If you've got a high resolution display ScreenBloom might have trouble grabbing an image of the entire screen. This is due to a quirk in one of ScreenBloom's dependencies.

Luckily the fix is very simple. You just need to check Disable display scaling on high DPI settings in the ScreenBloom executable's compatibility settings.

Right click on screenbloom.exe, click properties, and find the Compatibility tab. Refer to the image below.

Display Scaling Compatibility Option Find the file at the path highlighted blue and check the box highlighted red
Updated From Previous Version And Getting New Error / UI Looks Weird
Your browser might be using a cached copy of the code from the old version of ScreenBloom. You just need to hard refresh your page and your cache will be cleared.
Chrome:
Press CTRL + F5
Safari:
Press Opt + Cmd + E

Can I Use ScreenBloom with Videogames?
Definitely, but with one caveat.

Games need to be run in windowed mode to have their pixels parsed by ScreenBloom. Many games offer an official Fullscreen Borderless Windowed mode which makes this process very simple.

For everything else there is a free program available. Windowed Borderless Gaming With this software you can turn any windowed application into a borderless fullscreen one. Perfect for ScreenBloom!
Big Delays?
Some users report large delays between light updates. CPUs running ScreenBloom at a high or variable speed can cause commands to be spammed at the Hue bridge too quickly resulting in a mini DDOS attack and eventual slowdown.

Setting an Update Buffer can resolve the issue (located in the Update Speed menu).

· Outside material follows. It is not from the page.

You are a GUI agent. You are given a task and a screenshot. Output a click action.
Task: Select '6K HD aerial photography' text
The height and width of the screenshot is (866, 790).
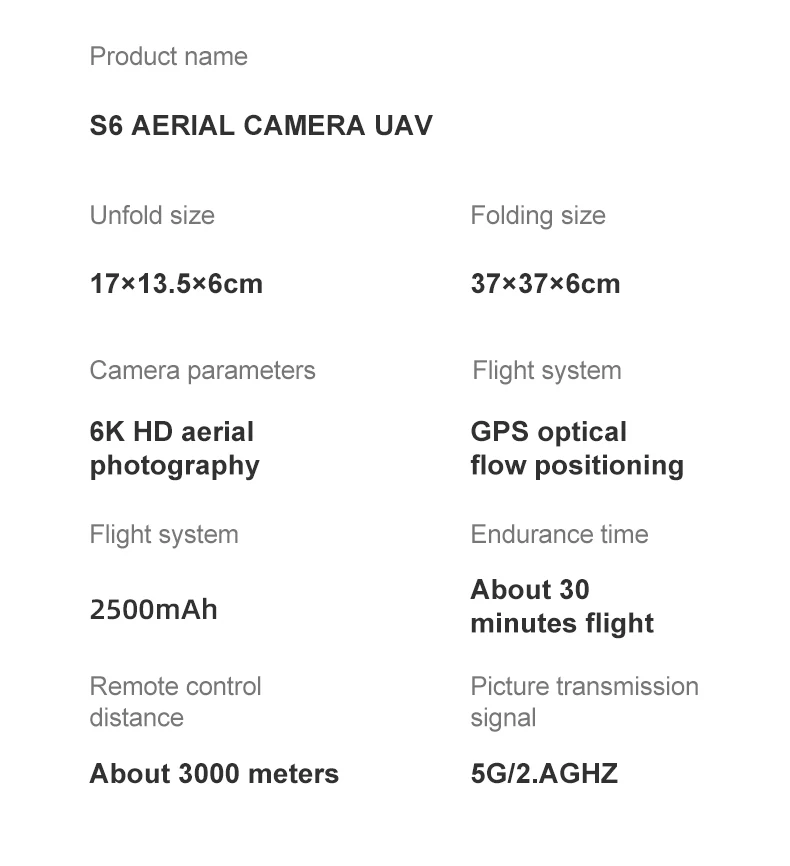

You'll want to experiment and find the lowest possible setting that improves ScreenBloom's responsiveness.
Can I Access ScreenBloom From a Mobile Device?
ScreenBloom starts a tiny web server that hosts the application interface on your localhost IP address in the example format below:
192.168.0.X:5000
When you launch ScreenBloom your default browser will automatically access this address in a new window/tab.

Grab the address from your browser's URL bar (I just bookmark it) and head there on any device - you'll have full control over the ScreenBloom process.

The web interface is responsive and lightweight so controlling ScreenBloom with a phone or tablet is relatively painless.
About Latency
ScreenBloom’s update loop runs roughly every 100ms. Any lower and the potential for the Hue bridge to become overloaded with commands (and cause large delays) significantly increases.

100ms is fast but still latent enough to occasionally create perceptible delays when updating the lights. This is much more noticeable during very fast scenes and especially between drastically different color palettes or brightness levels. Setting a higher transition speed can help mitigate this effect.

Even so, 100ms is the best case scenario. Your network quality and CPU speed will further impact how quickly the update commands can be sent to your lights. You’ll need to tweak the program’s settings to best suit your individual setup.